# Getting rid of the crate when Winnie trained herself to go there when the doorbell rings.



## WinnieThePoodle (Sep 1, 2020)

So as my mum is now bed bound I have been able to start leaving Winnie roam downstairs when we go out instead of putting her in the crate. We were always worried about her tripping my mum over but now Winnie can't reach mum as she is up high in a medical bed with screen sides. We go out for different lengths of time ranging from 15 minutes to just over an hour and she seems fine. We sometimes catch her on the camera looking out of the window or lying down in the hallway near the front door. She doesn't seem to be crying or barking. She might do the occassional bark at someone walking past the house but its not constant. I think it depends on who it is and what they are wearing. She is definitely happier not getting locked in her crate. So now we are thinking it might be time to take the crate down. The thing is that when the doorbell goes she runs into the crate (door left open) and she waits until I answer the door and come back to release her. What will we do when the crate is gone? Will she get confused? I didn't train her to do this, she just did it by herself.

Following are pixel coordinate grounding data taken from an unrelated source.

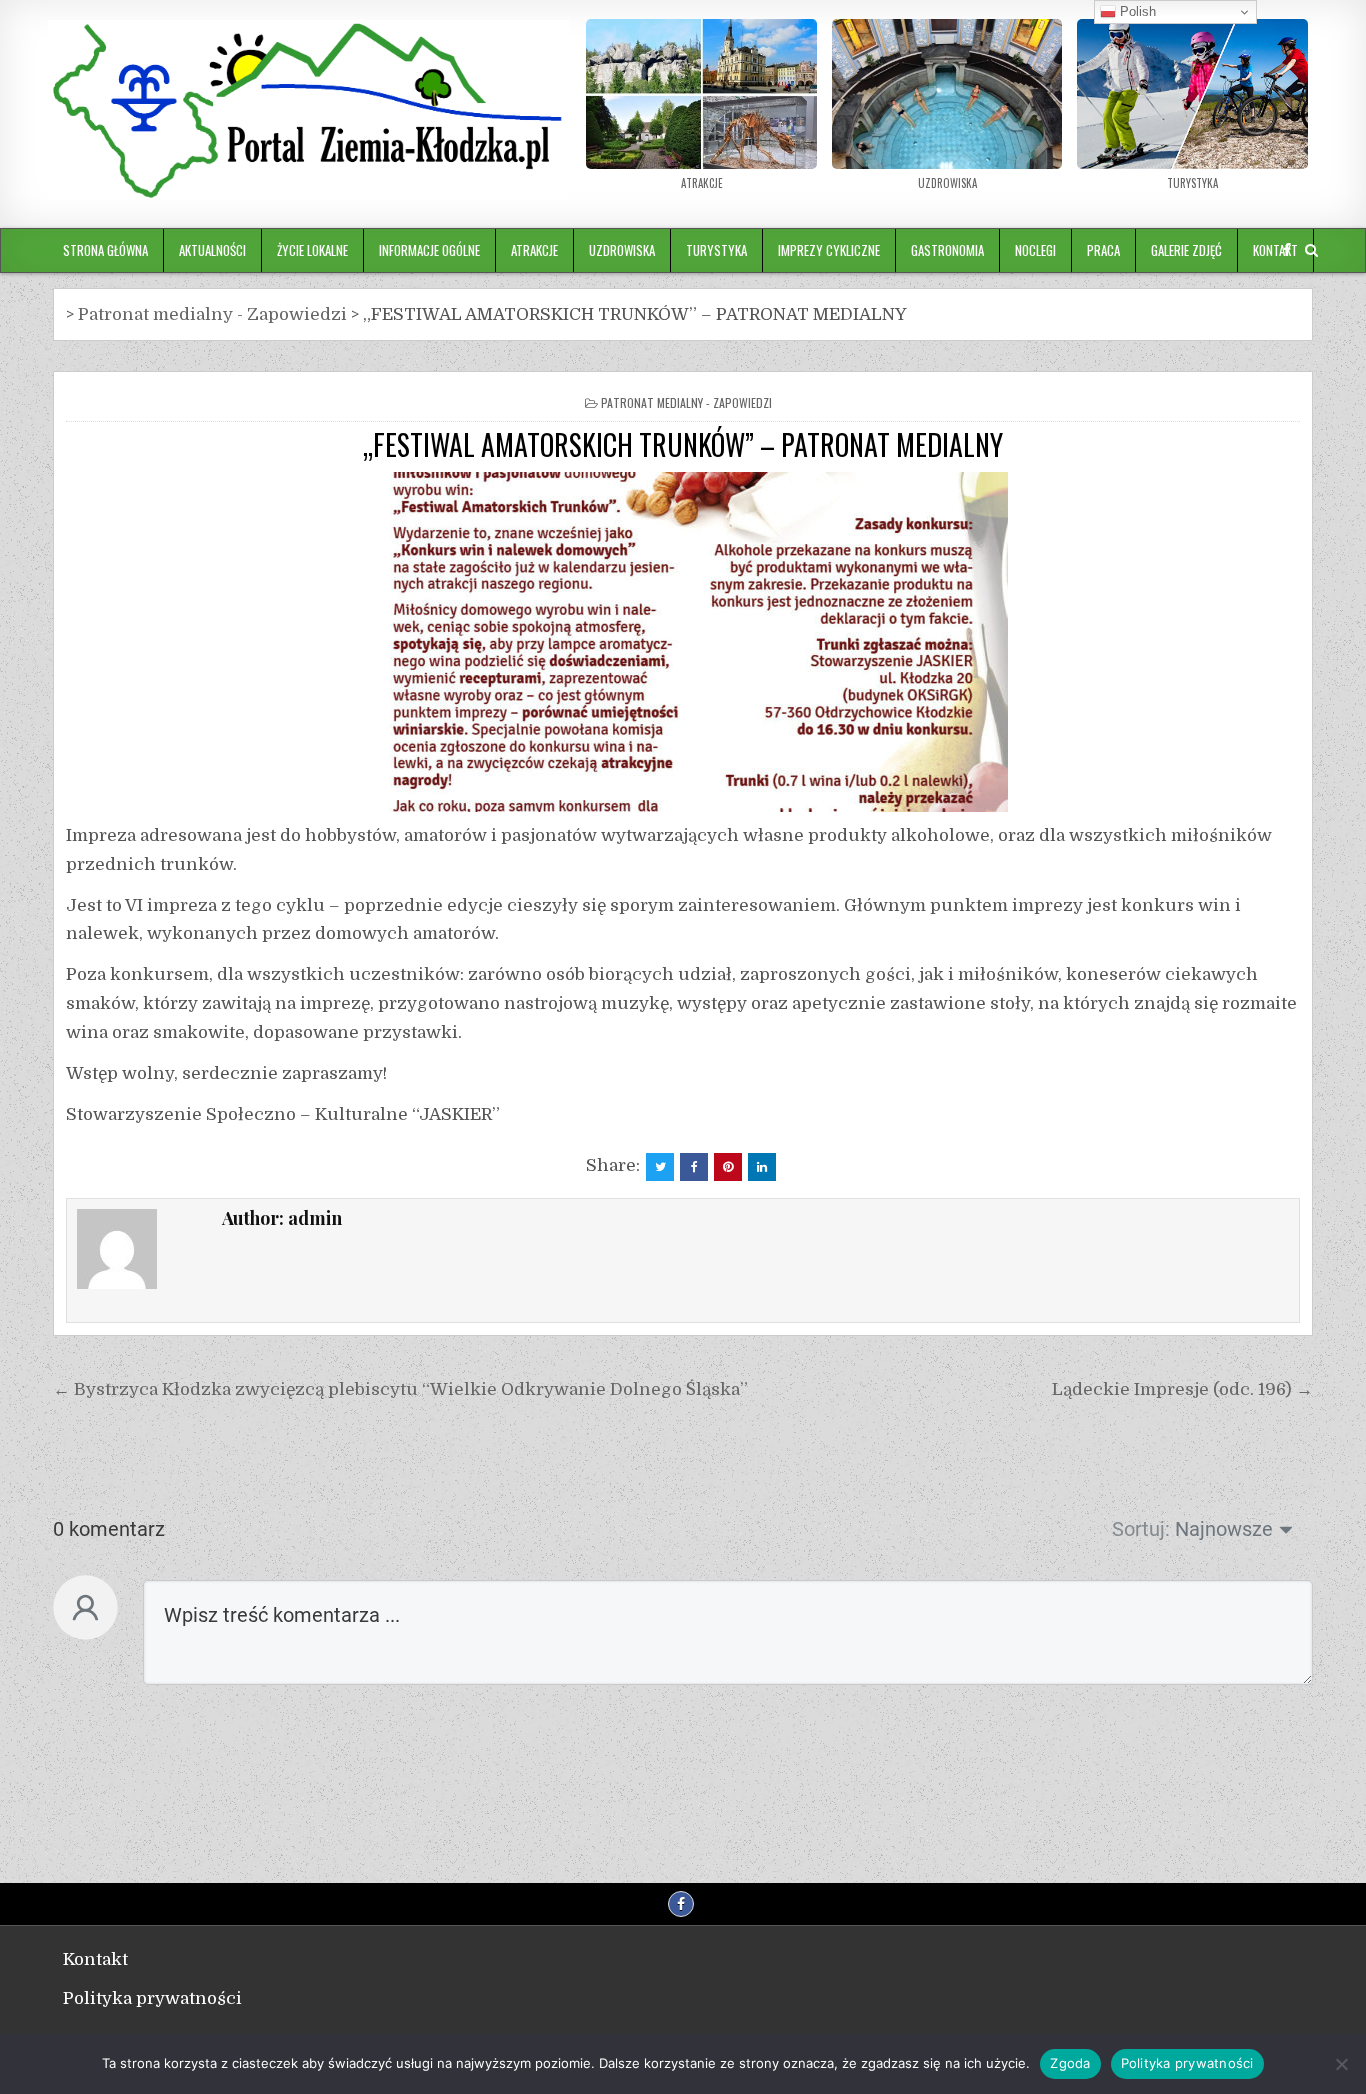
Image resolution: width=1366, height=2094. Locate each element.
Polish (1136, 11)
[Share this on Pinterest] (728, 1167)
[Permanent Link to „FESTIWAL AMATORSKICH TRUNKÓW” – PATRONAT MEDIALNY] (683, 642)
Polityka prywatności (152, 1998)
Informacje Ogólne (429, 250)
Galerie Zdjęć (1186, 250)
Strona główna (105, 250)
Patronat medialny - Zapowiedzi (686, 402)
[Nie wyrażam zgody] (1341, 2064)
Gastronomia (947, 250)
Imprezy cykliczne (829, 250)
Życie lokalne (312, 250)
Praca (1103, 250)
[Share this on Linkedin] (762, 1167)
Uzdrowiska (622, 250)
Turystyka (716, 250)
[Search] (1311, 250)
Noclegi (1035, 250)
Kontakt (95, 1959)
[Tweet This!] (660, 1167)
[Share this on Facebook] (694, 1167)
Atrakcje (534, 250)
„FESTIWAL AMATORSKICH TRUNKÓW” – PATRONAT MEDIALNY (683, 444)
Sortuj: (1141, 1529)
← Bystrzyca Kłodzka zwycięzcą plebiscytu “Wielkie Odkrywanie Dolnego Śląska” (400, 1389)
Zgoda (1070, 2063)
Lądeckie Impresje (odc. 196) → (1182, 1389)
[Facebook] (1287, 250)
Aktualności (212, 250)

I'm a bit worried about how she will react when she can't do this anymore.


----------



## Skylar (Jul 29, 2016)

My Babykins who is 6 yo still uses her crate in the family room so I’ve left it up. I did switch from a metal crate to a fabric folding travel crate.

Why do you want to get rid of it? Is is ugly? Could you replace it with a more decorative crate? They have wood ones that double as side tables. Is it taking up valuable space? Could you train her to use a chair or couch instead of her crate? Maybe a dog bed or mat under a table?

This is such as useful behavior. People train their dogs to do this, you’re lucky she trained herself. I wouldn’t want to extinguish this behavior, but you could shape it to something you want such as a more attractive crate, a dog bed or chair in the same location. She sees this as a safe, secure spot, you want to replace it with something equally safe and secure in her eyes.

I also think about those rare times when a dog must be crated at the vet and how valuable it is to have a crate trained dog. They might be petrified being at the vet, possibly in pain from surgery or an accident, but you aren’t adding another level of fear because they will be comfortable being in a crate.


----------



## Starvt (Nov 5, 2019)

When I didn't need to shut my dogs in a crate anymore, I just removed the door but left it. They still sometimes sleep in it bring chews inside it and it's a safe place if noisy visitors are over. 
Now, you could put a bed (maybe a cot style?) in place of the crate and see if she switches to that, but I would suggest leaving the crate.


----------



## WinnieThePoodle (Sep 1, 2020)

I really didn't want to have the crate up forever. It does take up space and the room is cramped enough as it is as my mum has taken up the back room so all the furniture that was in that room has has to be squeezed around our existing furniture. It would be nice to regain a bit of space. I could try to train her to sit on a mat that is in place of the crate. It was good that she trained herself but maybe if it is in the same location she might naturally go to it.


----------



## 94Magna_Tom (Feb 23, 2021)

Why does she run to the crate when the doorbell rings? Is she afraid? What does she do when the guest(s) comes in? Maybe do some trials of doorbell ringing with the crate gone to see how it goes.


----------



## WinnieThePoodle (Sep 1, 2020)

94Magna_Tom said:


> Why does she run to the crate when the doorbell rings? Is she afraid? What does she do when the guest(s) comes in? Maybe do some trials of doorbell ringing with the crate gone to see how it goes.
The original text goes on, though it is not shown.